● **WHAT TO PRODUCE**: Nothing but the lines from the one containing "Image resolution: width=980" to the final line of the entries should appear, copied exactly and without pictures.

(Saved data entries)

────────────────────────────────────────

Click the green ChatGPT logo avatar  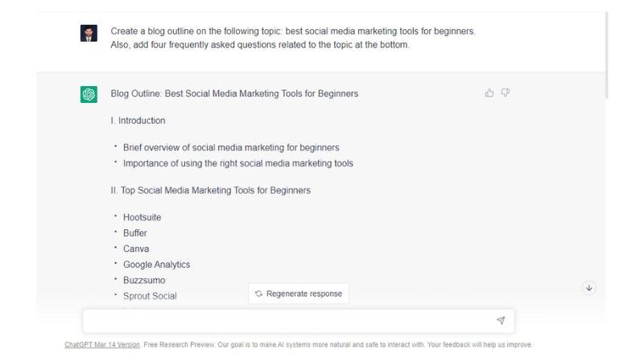coord(89,94)
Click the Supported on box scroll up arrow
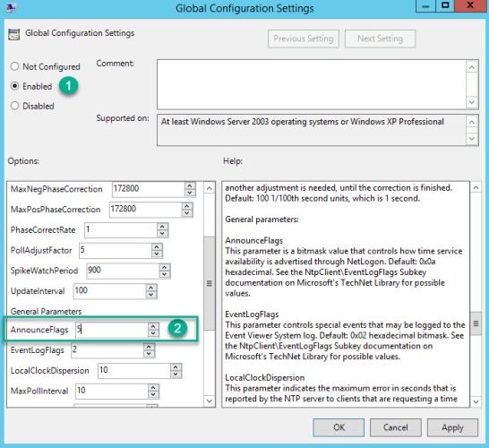The height and width of the screenshot is (448, 489). [472, 122]
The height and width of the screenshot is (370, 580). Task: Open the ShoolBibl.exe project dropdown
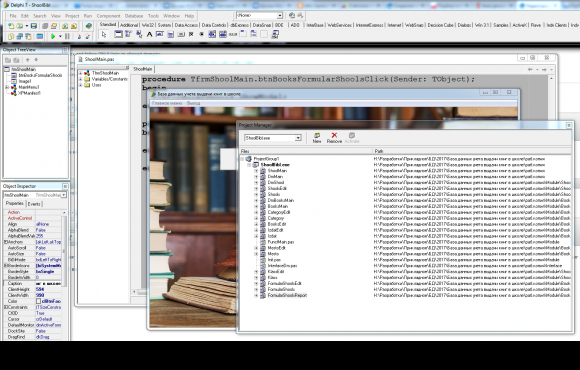pos(298,138)
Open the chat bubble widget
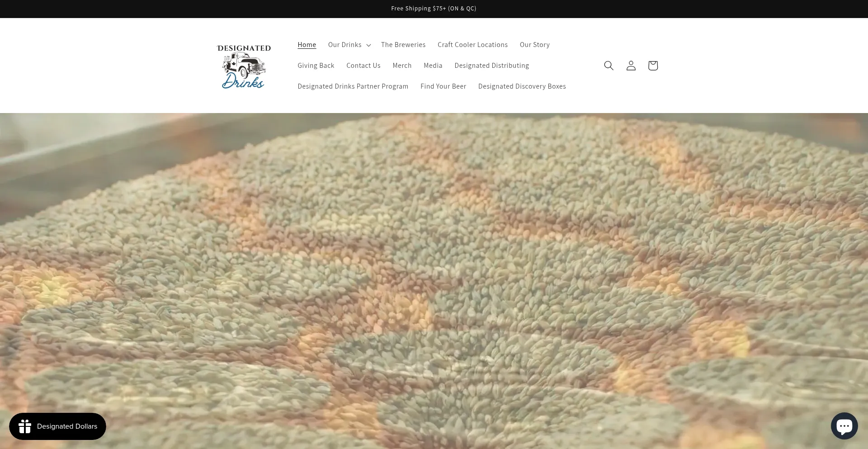Screen dimensions: 868x449 point(844,426)
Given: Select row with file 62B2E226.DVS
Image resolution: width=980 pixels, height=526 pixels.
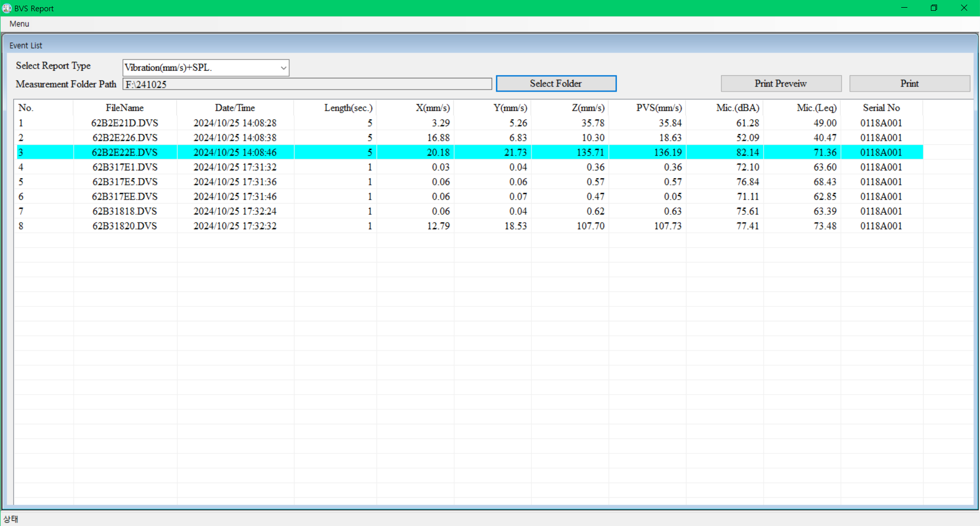Looking at the screenshot, I should coord(125,138).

────────────────────────────────────────

● **EXERCISE RESULT**:
Image resolution: width=980 pixels, height=526 pixels.
Looking at the screenshot, I should coord(125,138).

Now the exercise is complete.